## Your task
Could you put the lines starting at the one containing "is (585, 1069)." and ending at the last line below into a JSON list of strings, one string per line, with blank lines and pictures left out?

################

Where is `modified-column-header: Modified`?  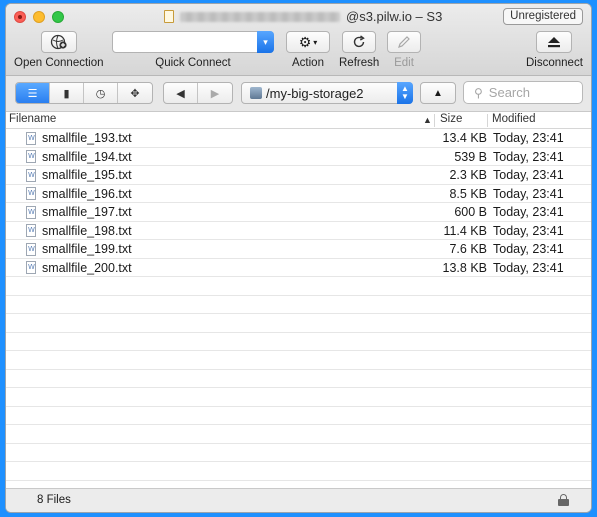 modified-column-header: Modified is located at coordinates (514, 119).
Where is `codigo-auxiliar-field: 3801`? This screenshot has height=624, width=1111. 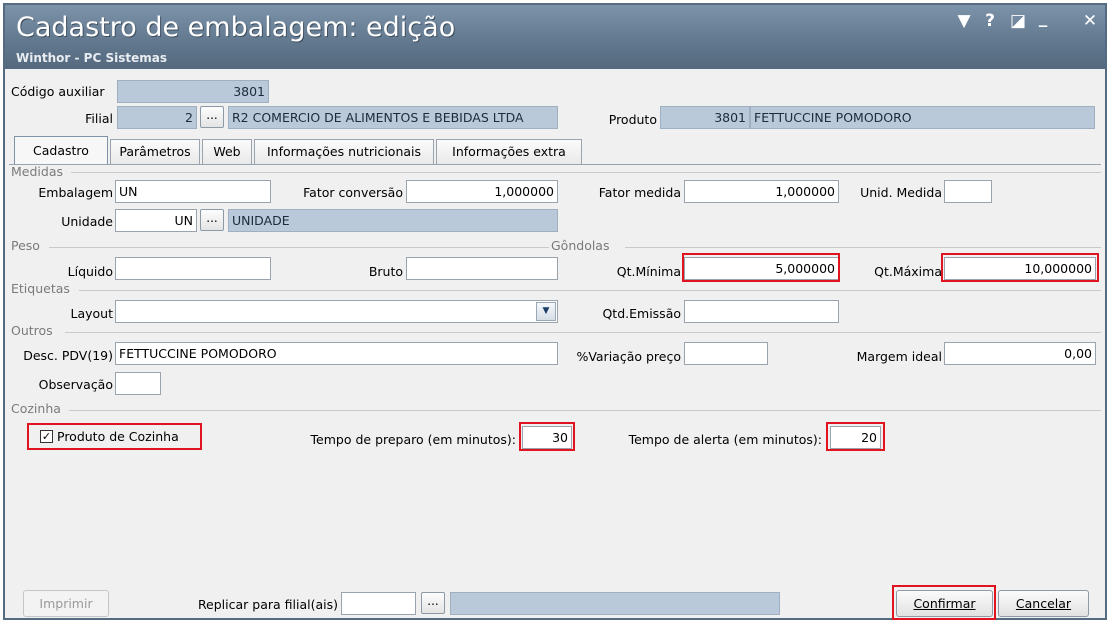 codigo-auxiliar-field: 3801 is located at coordinates (193, 92).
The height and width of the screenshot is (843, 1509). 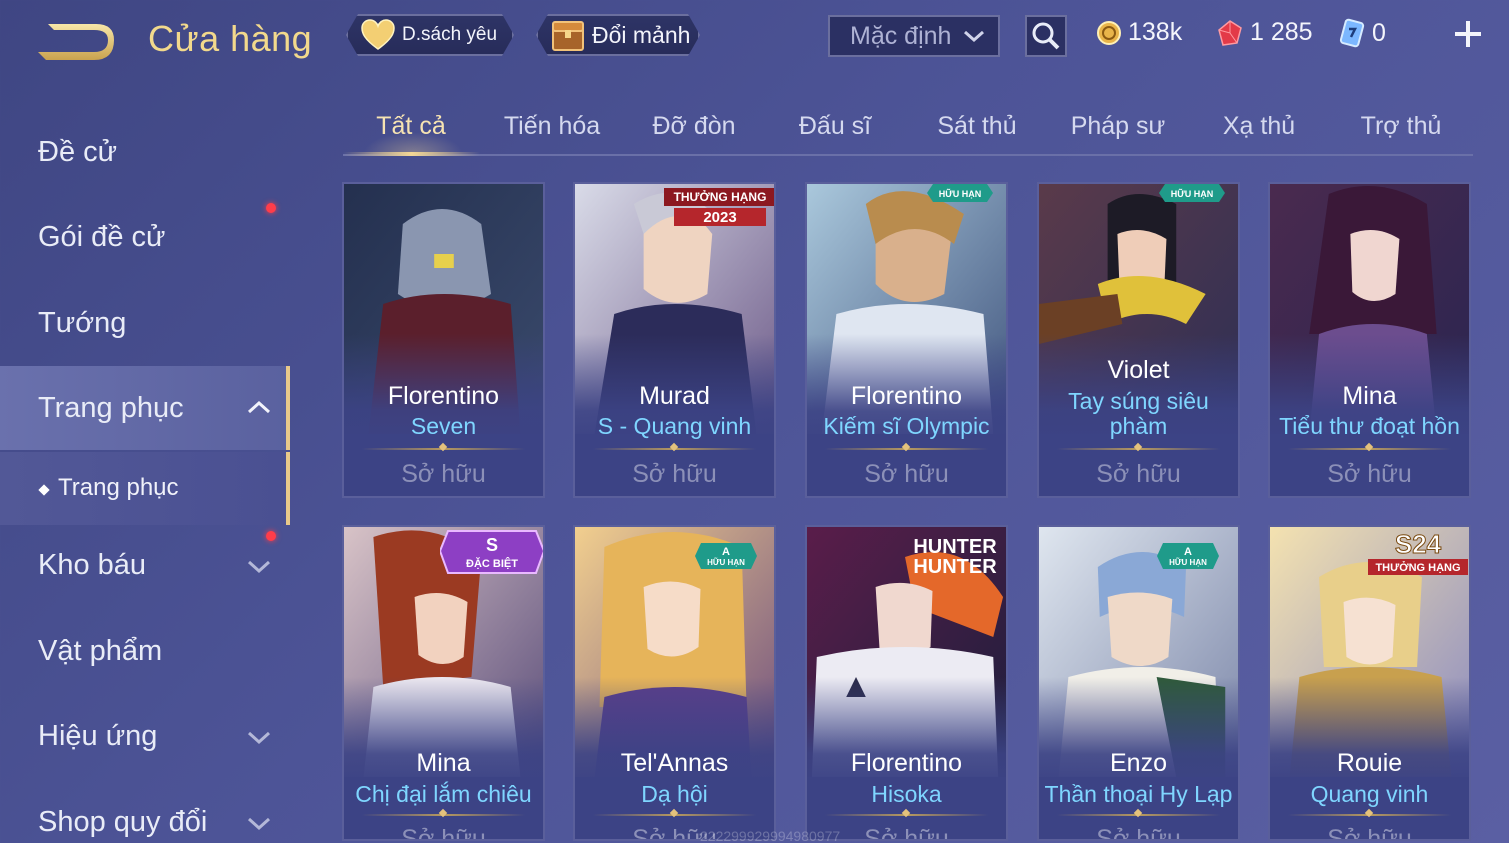 What do you see at coordinates (1352, 33) in the screenshot?
I see `voucher-ticket-icon` at bounding box center [1352, 33].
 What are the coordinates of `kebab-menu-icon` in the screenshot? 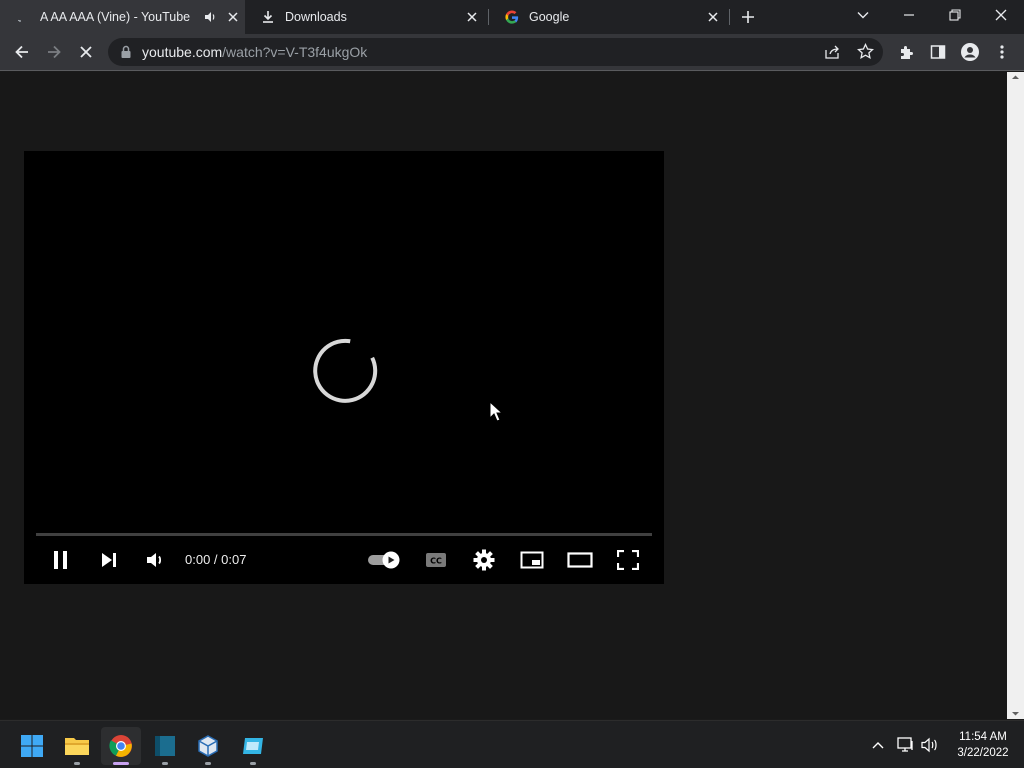 It's located at (1002, 52).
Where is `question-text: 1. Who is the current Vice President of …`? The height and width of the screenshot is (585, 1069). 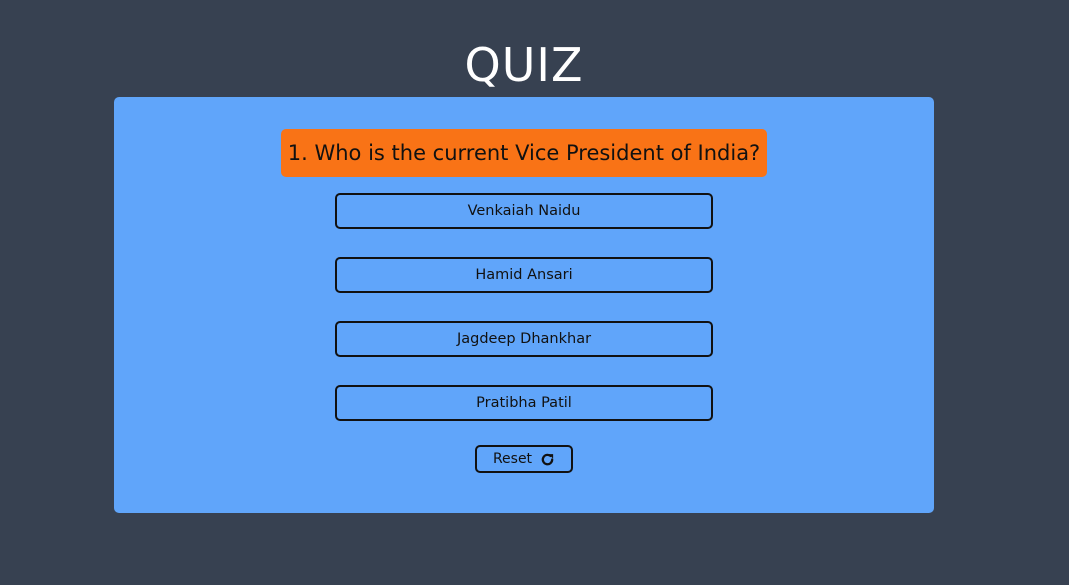
question-text: 1. Who is the current Vice President of … is located at coordinates (524, 153).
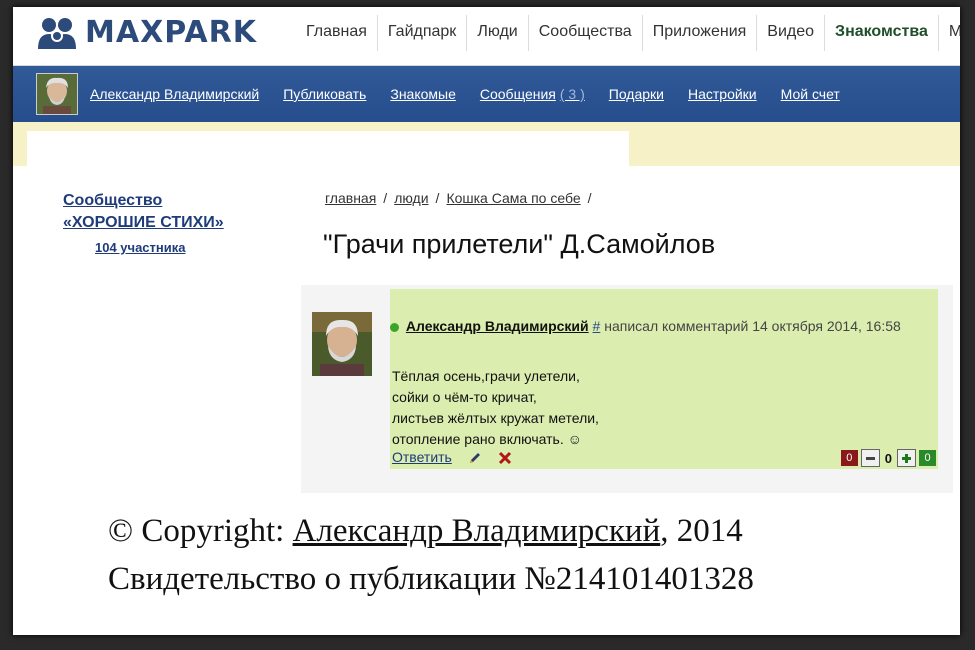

################

## Solution for this problem
[
  "Where is `question-text: 1. Who is the current Vice President of …`? The height and width of the screenshot is (585, 1069). ",
  "question-text: 1. Who is the current Vice President of … is located at coordinates (524, 153)."
]